> **Records provided**:

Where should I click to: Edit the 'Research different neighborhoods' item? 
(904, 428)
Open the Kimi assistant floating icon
==
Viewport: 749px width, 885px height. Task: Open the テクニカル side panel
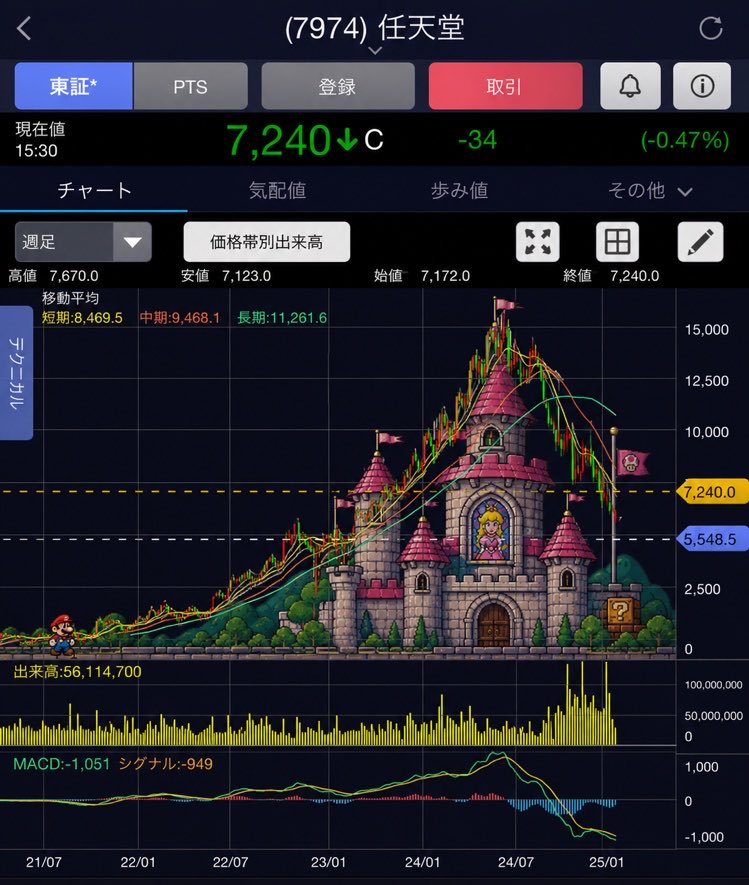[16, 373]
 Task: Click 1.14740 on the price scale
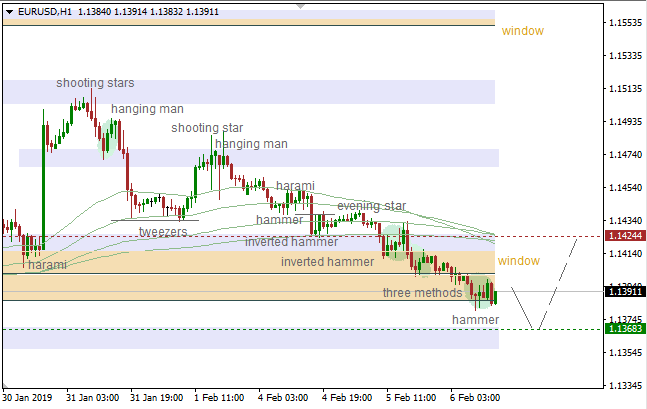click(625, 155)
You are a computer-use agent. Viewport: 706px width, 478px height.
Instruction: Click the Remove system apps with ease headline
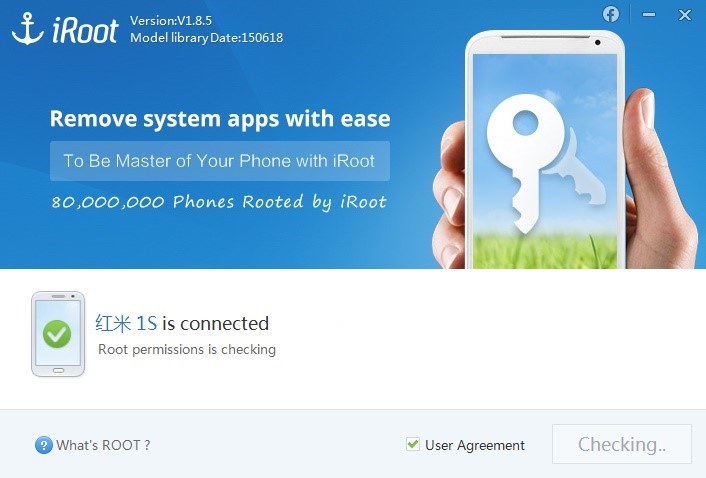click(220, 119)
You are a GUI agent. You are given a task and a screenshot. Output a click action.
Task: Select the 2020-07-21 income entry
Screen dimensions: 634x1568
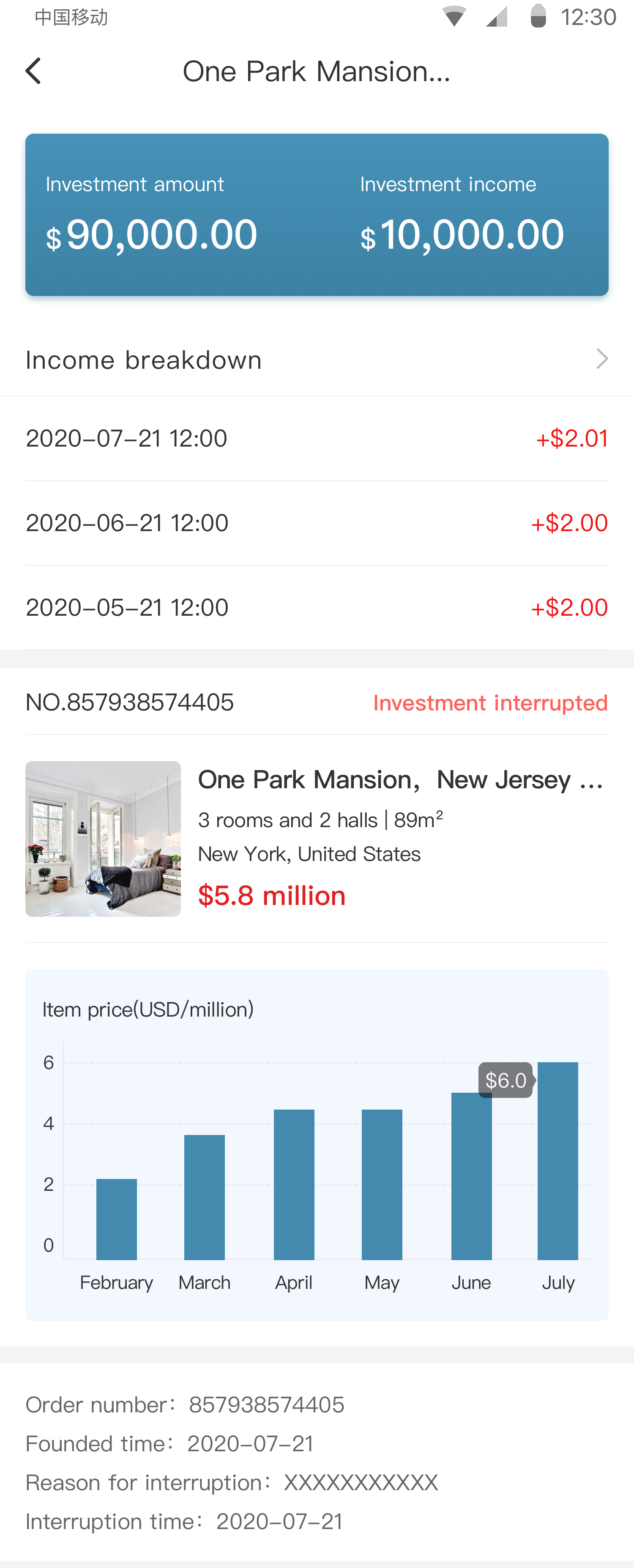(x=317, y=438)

> **Task**: Show the lines of the records that contain the word "agent".

> **Written solution**:
You are a computer-use agent. Viewport: 706px width, 478px height.
You are a GUI agent. You are given a task and a screenshot. Output a click action.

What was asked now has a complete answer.